I’ve heard it said that feminism ruins women, while the red pill/MGTOW/PUA movement ruins men. I think this is fairly accurate, but in the sense that the viruses in question ruin the respective sexes in different ways. The red pill has two distinctive ways of ruin for men. The first is the temptation to the vices of lust and hedonism and many sins against the 6th and 9th commandments. The more common ruin is the loss of hope and a withdrawal from the possibilities of having a family. The absence of attainment of female companionship for men further leads to a loss of ambition, of the drive to create something worthwhile in the world that could attract a woman to be one’s wife.
The really tricky aspect to the red pill is that in a logical manner, it is not wrong. The 16 Commandments of Poon that Roissy coined, as an example, are all well proven to have a strong basis of fact. The books by Rollo Tomassi also fall under this category. They are factually correct. They are how the world works as regards to women.
But with a caveat: they are factually correct if you inhabit a world without God.
The Red Pill, then, is the ugly reality of the relationship between the sexes without God. The Red Pill is thus a strategy to survive relationship pitfalls in a secular world. But it is critical to understand that this secular world includes the very vast majority of Christian churches, as the Church itself joined with the protestants and embraced modernism just over 60 years ago.
The Red Pill is the reduction of romantic relationships to an entirely mercenary proposition, where every man can never relax as a more skillful practitioner of the foul red pill arts could be just around the corner ready to steal his concubine.

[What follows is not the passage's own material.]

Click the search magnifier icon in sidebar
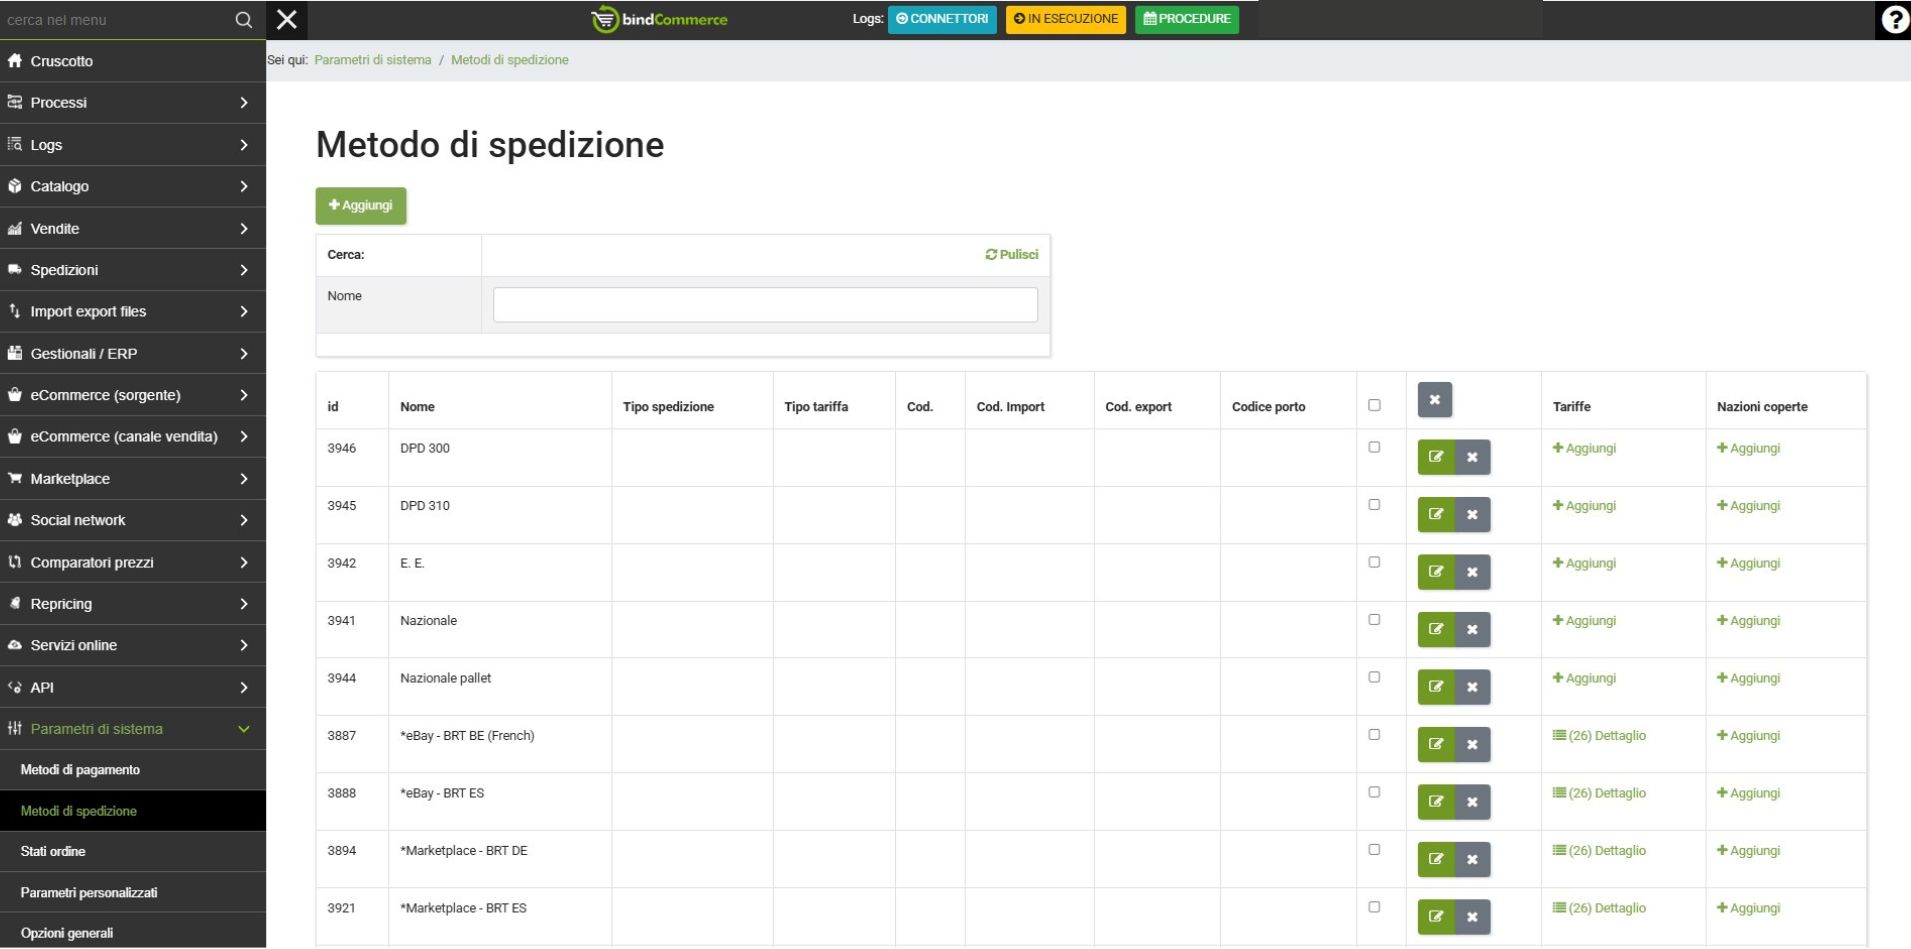Viewport: 1911px width, 949px height. pos(243,20)
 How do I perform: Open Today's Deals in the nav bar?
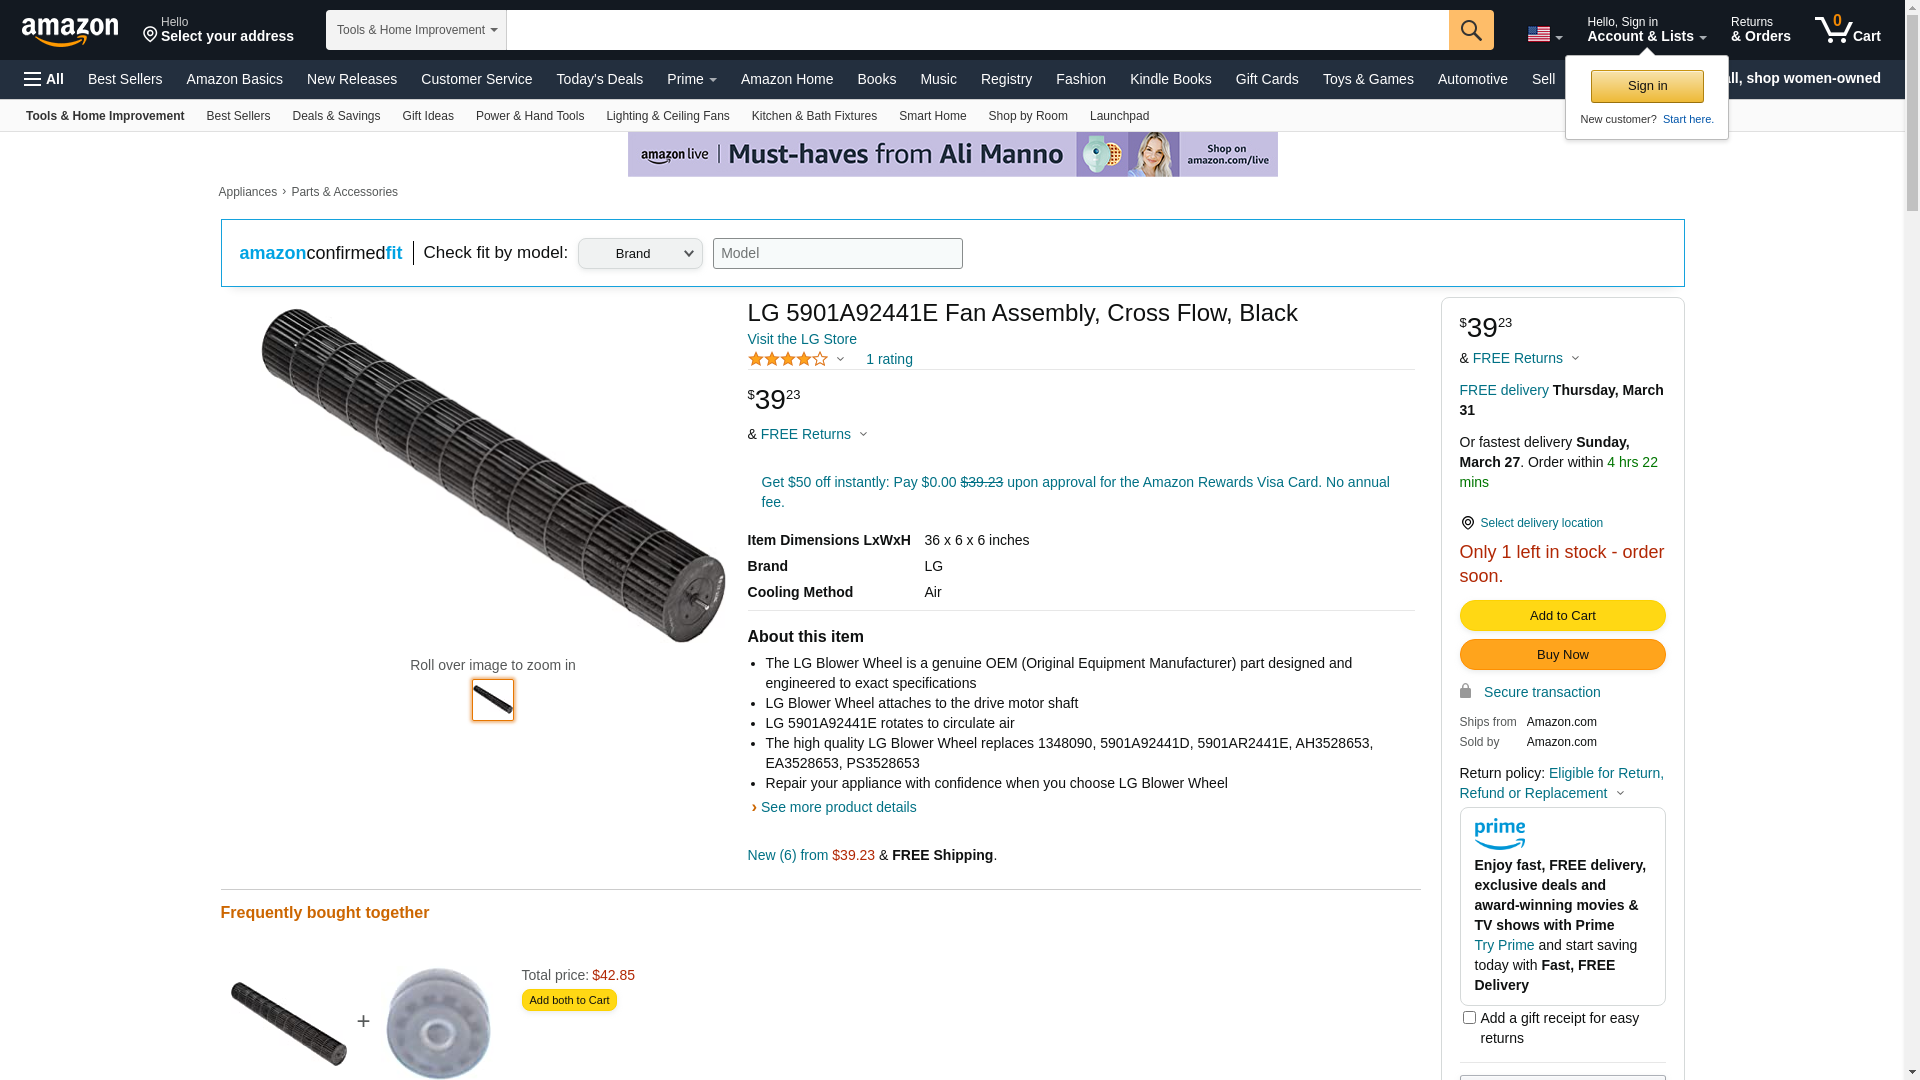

The Red Pill is a reduction to life without loyalty, meaning or hope. It is grounded on a life based on fear. As a result, it entails no planning for the future. It is the work of the devil. It is a world of suffering, but not for God, rather for ourselves in cohesion with Satan.
Catholics are not immune to suffering. On the contrary, we should welcome suffering, because the more that we suffer here on earth then the less we will have to suffer afterwards. The purification of our souls will happen whether we like it or not. Better to suffer here than in Purgatory.
But the great difference between a traditional Catholic marriage and a Red Pill relationship is that the Catholic marriage is grounded in a journey; a journey towards God. It is the primary responsibility of the Catholic father to guide towards God the souls of his family, as much that is within his powers. A Red Pill relationship has no journey. It ends when it ends, and then either a new consort is found or death has knocked upon the door.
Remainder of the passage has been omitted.